Arcosanti, at least in principle, is a model walkable community, is it not? What's not to like about a "walkable community"?
As in: getting where you have to go, where you want to go, using only the power you yourself come equipped with? Sounds good, right?
Sounds more than good. Sounds fantasy-perfect. No more hassling with multi-ton machinery for which you have to be responsible. No more oil changing, no more tire-checking, no more motor-tuning-up, et al. Even people who are most perfectly content with mechanical messing-about can and do get on the "let's have more walkable communities" bandwagon.
You drive up to Arcosanti, you get out of your car, and there you are. But: Is there anything wrong with that picture, with what you see in it, or with its frame?
What I see is complex. How I'm thinking aloud about it now, thanks in great measure to ongoing dialogue I'm having with other Arconauts, seems to be evolving into some kind of an odd play in many acts with many characters. I'm going to take a stab at going on about it, in the hopes of clarifying my 'take' on the dilemma facing the many folks who want to see the Arcosanti we have begun to construct, become more constructed. Much more constructed.
What I think is that for the most part Paolo had no way to ask himself (nor did he particularly encourage people to ask in a way that could even remotely be construed as scientific) certain crucial critical questions. For example:
- What experiments of a social nature can be undertaken that can be practically performed at Arcosanti?
- What social experiments are going on there right now?
It seems quite clear that he did not consider this an important step to take for the development of the ideally-conceived "prototype of arcology" which he dreamed and imagined Arcosanti could become. Paolo was convinced arcology would be good for people. Way better for people than typical sprawl development, at the very least. But he had no social model in mind, which means that (insofar as I know) no-one has kept a precise record of why all the people who've come to Arcosanti have come.
Which means we have no hard data revealing for what reason or purpose they came. Nor do we know what they hoped to learn (if they even knew ahead of time). And so on...
Schools of architecture - by which I mean those architectural trend-setting schools like the Bauhaus, the Ecole de Beaux-Arts, and so on, are valued by the architectural/fine arts establishment due to a lot of factors, not the least of which is the number of people who fell into them and carried them forward. For example: Tel Aviv wins a UN-award for its Bauhaus-style buildings. It's ironic that they were built there because so many Bauhaus architects who were Jewish escaped to Palestine qua Israel from Germany when the Nazis came to power. But the more important point is that there were (are) many Bauhaus students...fine artists, craftspeople, architects: we know them by name: they identify themselves as Bauhaus designers/artists/craftspeople/artists.
How does this bear on arcology?
It bears on arcology because it is clear that there have been and are students of arcology.
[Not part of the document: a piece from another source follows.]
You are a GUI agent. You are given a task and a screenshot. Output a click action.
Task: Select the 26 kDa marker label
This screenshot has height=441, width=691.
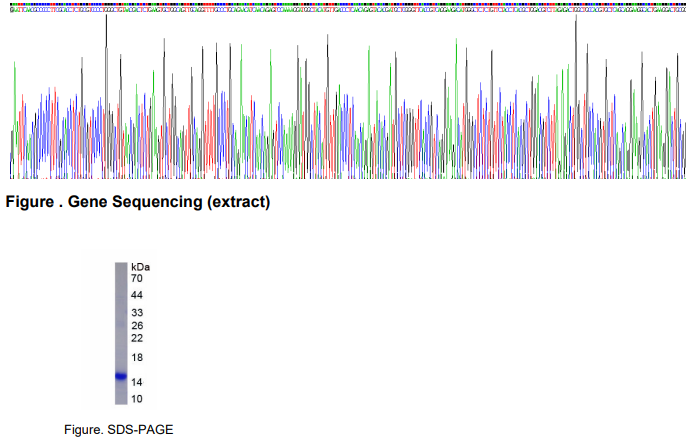point(136,326)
Whether you call them, tongue in cheek, "Arconauts" or "arcologists," the fact is that they exist. Here is an instance: Will Bruder wins a design award for a library building in Phoenix; he says his design is a tribute to Paolo Soleri. Doug Lee acknowledges Soleri's influence upon his designs. Does this mean "Arcology" (like Bauhaus) has culturally permeated the world of architecture?
Yes and no. Methinks that while there is some appreciation of how desirable the "walkable community" has become, acceptance of that goal as an ideal in no way equals universal acknowledgement or a special identity, at least not yet. Moshe Safdie wrote a book about the "post-automobile" city in which Soleri gets not even a footnote....
Even when people come to Arcosanti and espouse the "idea of arcology" (whatever they think it is), do they therefore manage to renounce driving?
It doesn't look like it, and somehow I don't think so. Me, I can go on and on about arcology being inconceivable without commitment to sustainable transportation, which I do, but responses indicate that not only does that thought rarely occur, it is practically inconceivable to a great many people. Neither "back then" (i.e.,1978, the year of the "carbecue" at Arcosanti, when Warren Johnson's Muddling Toward Frugality was published); nor "not long ago" (i.e., 2001 when after 9/11 Dubya gave US $12 billion to the airlines rather than invest in R&D for high-speed rail) - have we clamored for or demanded political action that would make it possible for the USA as a whole to let go of automobile dependency, no matter how much that would be desirable if ecology "really" mattered to us.
Which leads me to reiterate my strong feeling that Arcosanti itself is best understood as a dwelling site for life-long learners. I take this now as axiomatic, repeat and reiterate: it is as a dwelling-site for life-long learning that Arcosanti can be most easily understood.
It is as a dwelling place for life-long learners committed to life-long learning that Arcosanti can best grow and thrive.
Taking those great architectural schools (Bauhaus et al) as models, I feel strongly that we will be able to come to consensus about how to simply encourage, as an idea and as an ideal, the educational development of Arcosanti.
I don't see this as a "wicked" problem. To the contrary, in fact: I see it as a very good problem.